Dale must see that I’m pissed off. ‘Sorry, I thought Dad had told you,’ he says, twisting the poster in his hands, nerves getting the better of him now.
‘He didn’t.’
‘Nor did I need to.’
Dale and I both turn at the sound of Harry’s voice as he comes out from the back. He carries what looks like another poster in his hands.
‘It was a temporary favour, Charlotte. I didn’t charge you for ad space seeing as you’re an employee, but, well . . .’ He shrugs. ‘Can’t be seen to have favourites.’
I watch as he hands Dale a replacement sign to stick in the window. It’s some ad for local garden services.
‘Harry,’ I say. ‘Please, we need all the help we can get at the moment. There’s so much competition with us being so close to other towns, people undercutting. We really need the money right now.’
Dale looks at me and gives me a sympathetic smile, but it’s clear he’s not going to speak up for me. Harry looks at me with indifference.

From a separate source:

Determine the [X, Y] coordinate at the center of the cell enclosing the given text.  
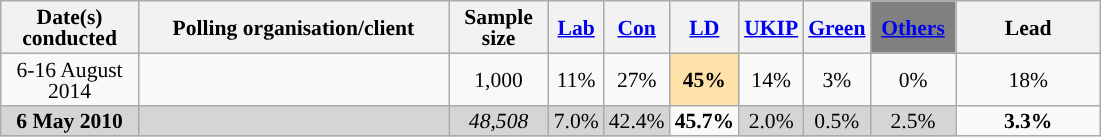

‘Plenty more hours if you want them, Mrs Monroe. All you have to do is ask,’ he says, without an ounce of sympathy.
He walks off then, leaving me with Dale, who suddenly looks more embarrassed than I am. There’s an awkward silence between us and I’m relieved when a man and woman enter the shop, both on their mobiles, speaking fast and trying hard to hide the excitement in their voices.
Dale looks at me as we hear the snippets of their conversations.
‘They’re too maggoty to be viewed by family members, that’s what I heard . . .’
‘. . . Yes, that’s what we thought, but they were in different stages of decomposition, so it’s going to be hard to say how each died . . .’
Dale goes to serve one of them with several newspapers and I move away from the counter. I feel Dale’s eyes following my movements.